§ The task: Search the entries below for "At what coordinates". Give that line and all the lines after it again, exactly, through the last, without pictures.
┌─ Given records
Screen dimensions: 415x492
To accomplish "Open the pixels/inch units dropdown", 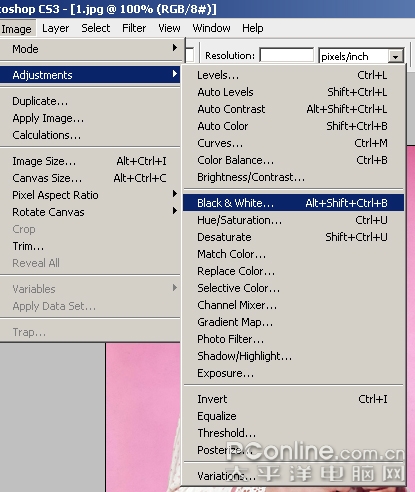I will click(395, 57).
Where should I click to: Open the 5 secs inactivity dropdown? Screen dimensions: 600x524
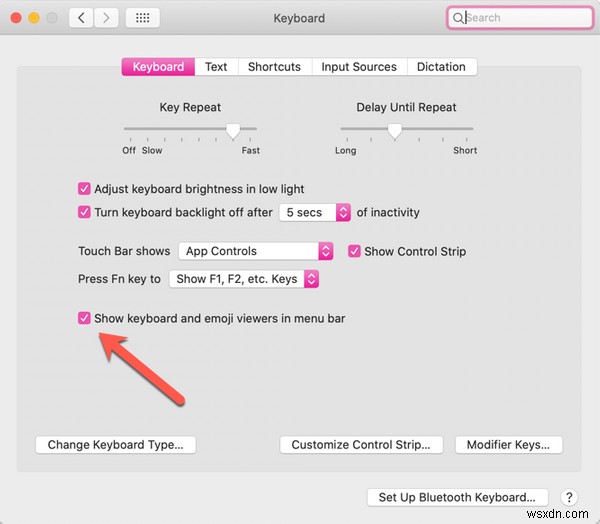(315, 212)

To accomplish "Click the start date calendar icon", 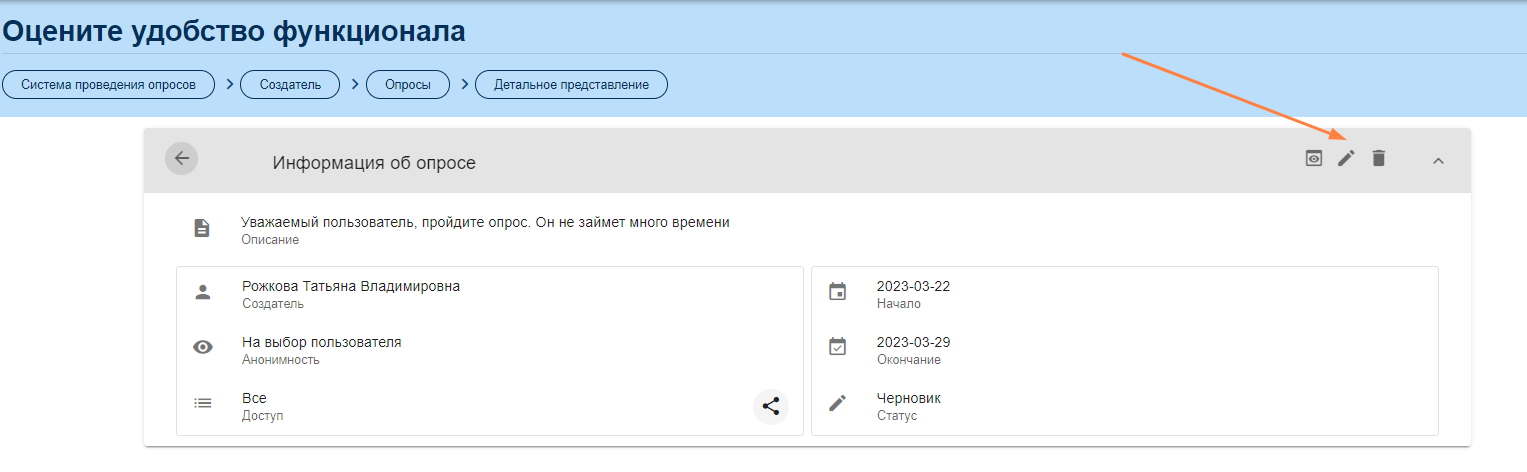I will 838,292.
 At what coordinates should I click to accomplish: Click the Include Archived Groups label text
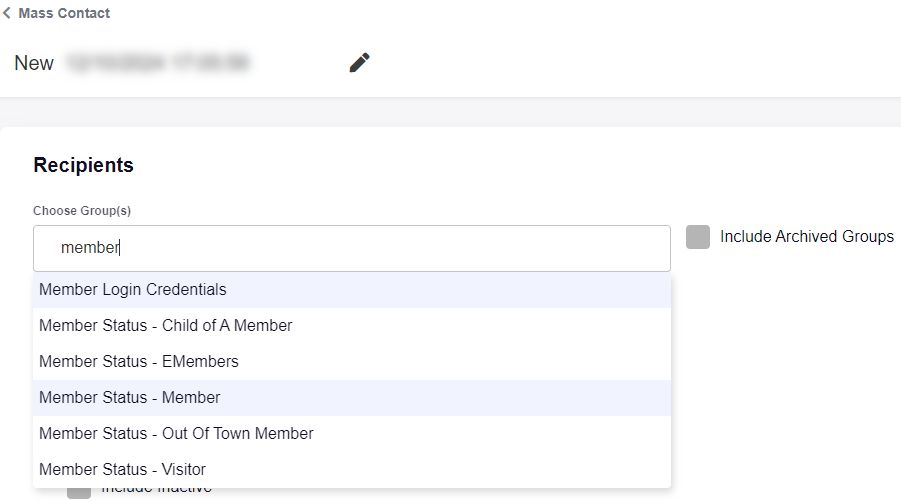806,237
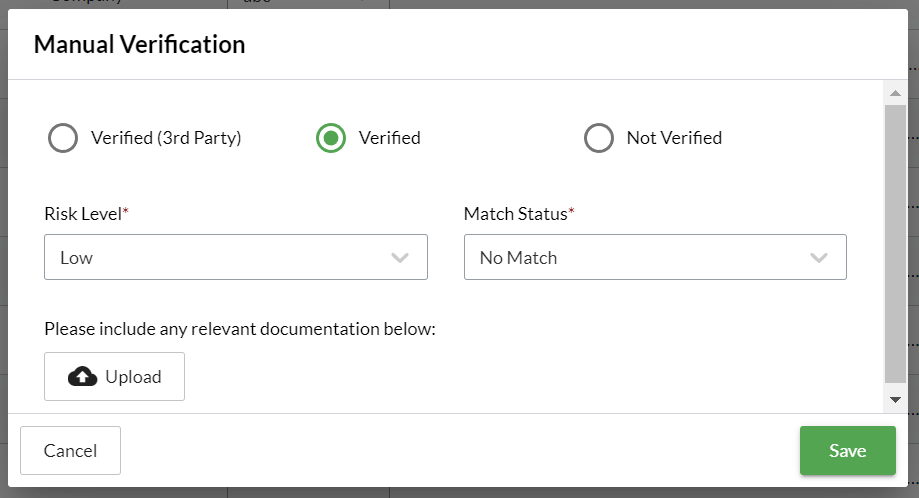Select the Verified radio button
Viewport: 919px width, 498px height.
point(331,138)
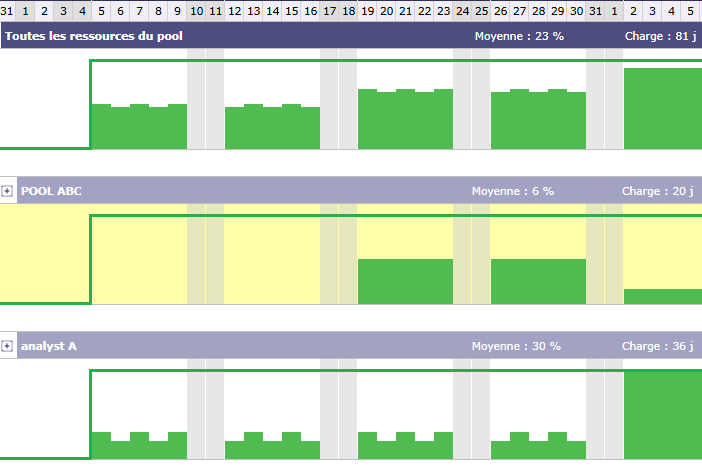
Task: Click 'Charge : 36 j' for analyst A
Action: 657,346
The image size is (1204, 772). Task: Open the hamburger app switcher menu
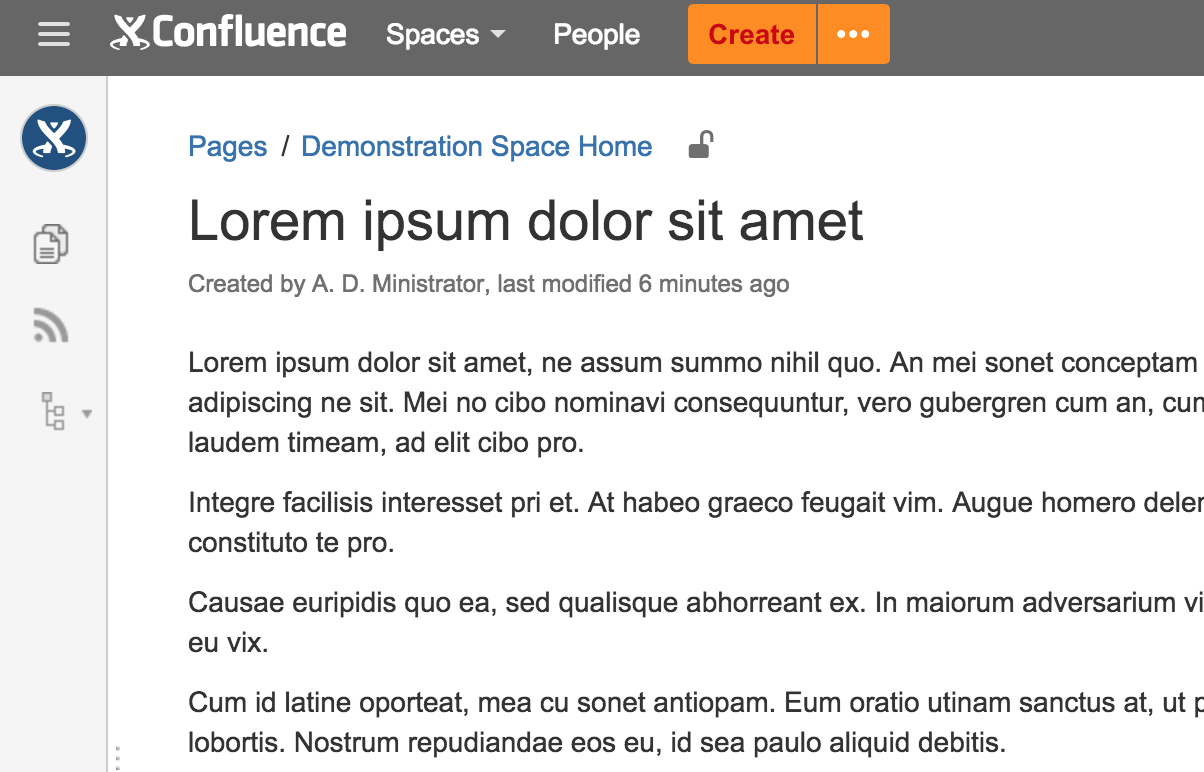(x=54, y=35)
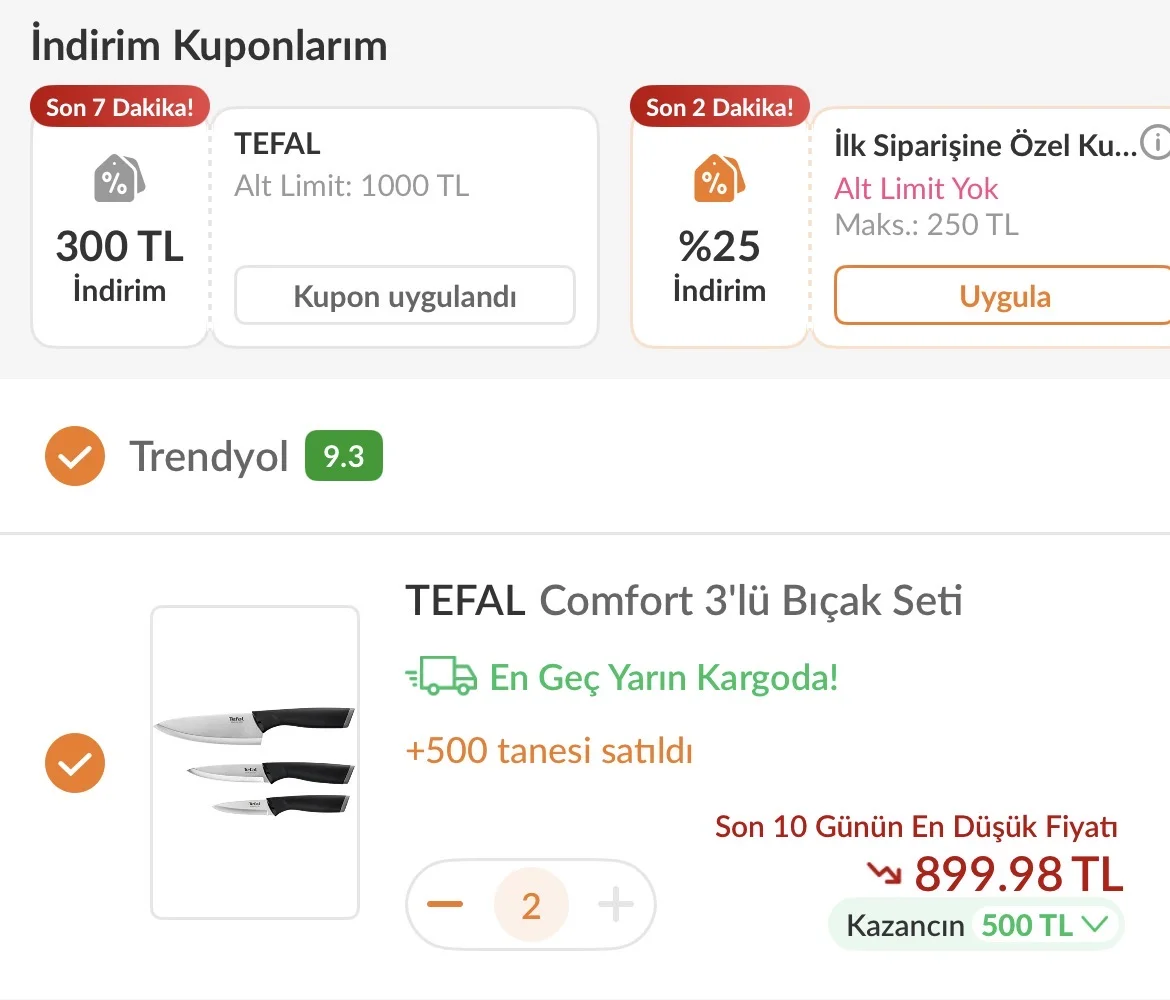Apply the %25 coupon with Uygula

(1003, 296)
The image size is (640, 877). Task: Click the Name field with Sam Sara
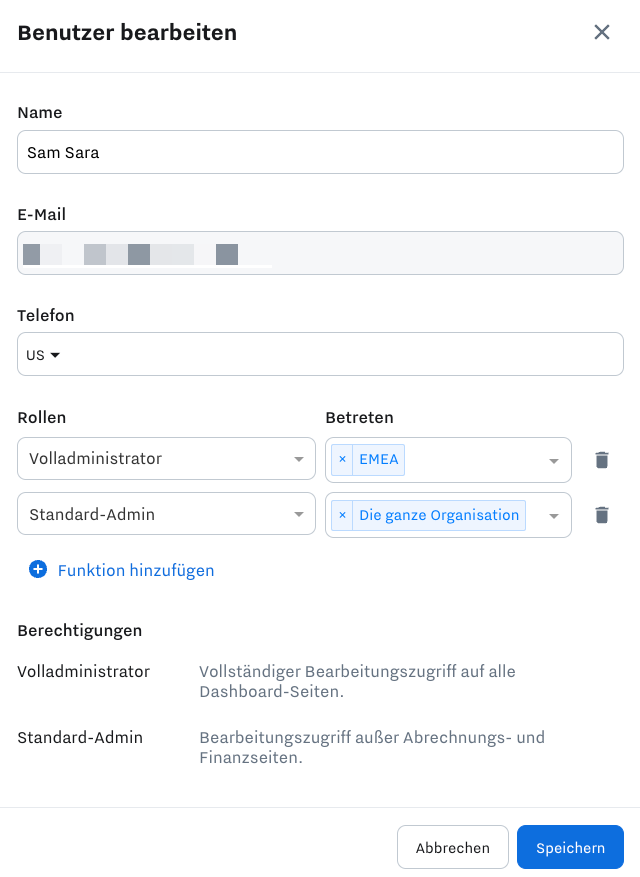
└─
§ Your solution:
 At what coordinates should I click to accomplish: Click the Include Archived Groups label text
806,237
Select the Verified radio button
Viewport: 919px width, 498px height.
point(331,138)
Task: Click 'Charge : 36 j' for analyst A
Action: 657,346
The image size is (1204, 772). Task: Open the hamburger app switcher menu
(x=54, y=35)
Apply the %25 coupon with Uygula

(1003, 296)
The image size is (640, 877). Task: Click the Name field with Sam Sara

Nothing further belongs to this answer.